Октябрь в Петербурге пахнет мокрой шерстью, окурками и несбывшимся. К пятнице этот запах настаивается, как дешёвый коньяк, стекает по Лиговскому вниз и скапливается в подвалах. В одном из таких подвалов — между круглосуточной шавермой и нотариальной конторой, тремя ступенями ниже уровня городской суеты — располагался бар «Цоколь». А в «Цоколе» располагалась я.
Меня зовут Женя. В ту ночь мне было двадцать шесть, и я ещё не знала, что слово «было» скоро подойдёт ко мне ближе, чем хотелось бы.
«Цоколь» был маленький и честный: низкие кирпичные своды, из которых при желании можно выковырять историю города, десять посадочных мест у стойки, четыре стола, вечно подмигивающая вывеска и зеркало у меня за спиной — мутное, помнившее ещё девяностые. Хозяин, Ашот Суренович, называл всё это «камерностью». Пожарная инспекция называла иначе, но с инспекцией Ашот Суренович тоже умел разговаривать камерно.

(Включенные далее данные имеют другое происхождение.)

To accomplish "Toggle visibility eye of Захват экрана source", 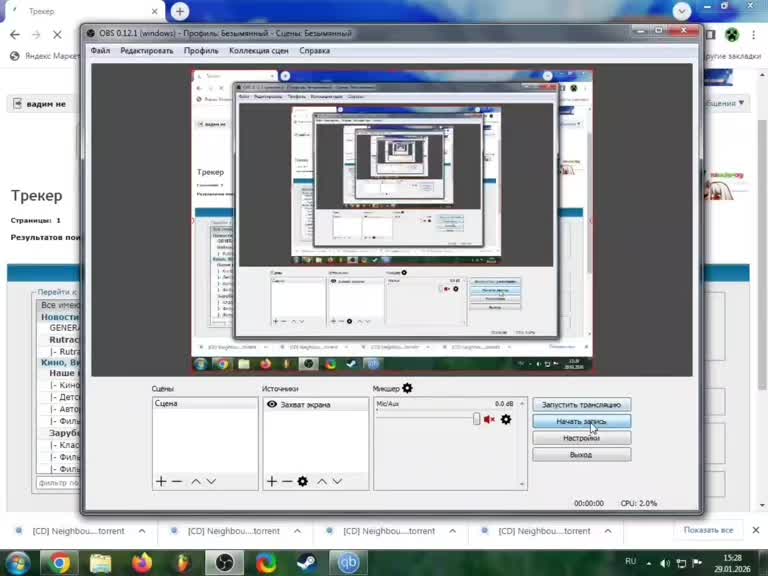I will pyautogui.click(x=272, y=404).
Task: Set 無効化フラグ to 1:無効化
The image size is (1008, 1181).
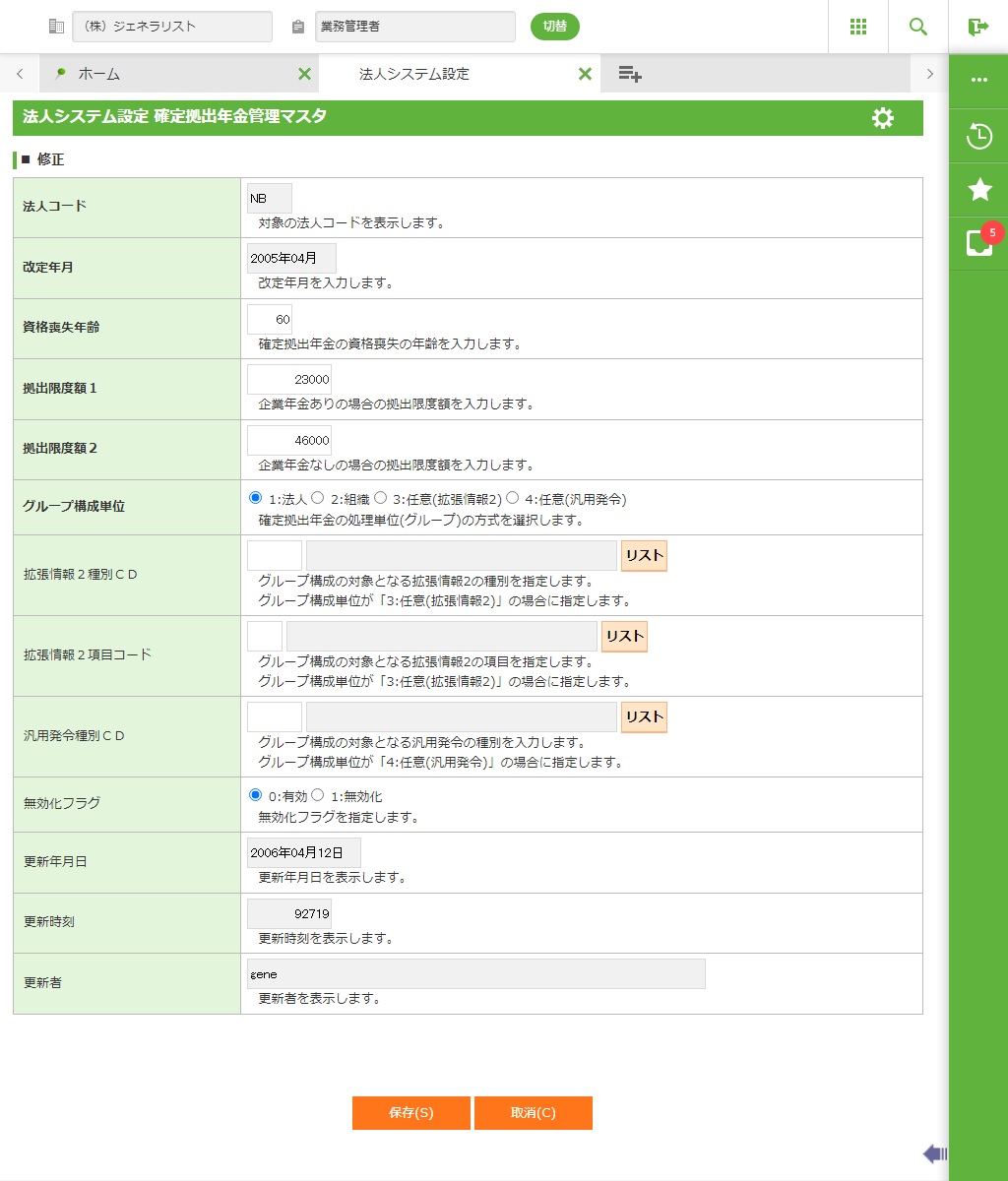Action: [318, 795]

Смена была двойная. Лерка, моя сменщица, утром прислала голосовое: температура тридцать восемь, голос бодрый, на фоне отчётливо разговаривал навигатор. Подозреваю, что температура была у билетов на концерт. Я не злилась. За двойную платили полтора, а мне были нужны любые полтора: мама лежала в кардиологии в Гатчине, и счёт за следующий курс висел надо мной, как сосулька в марте, — все знают, что упадёт, вопрос только кому на голову. Банк писал мне чаще, чем все бывшие, вместе взятые, и, в отличие от бывших, чувства его были серьёзны и оформлены документально.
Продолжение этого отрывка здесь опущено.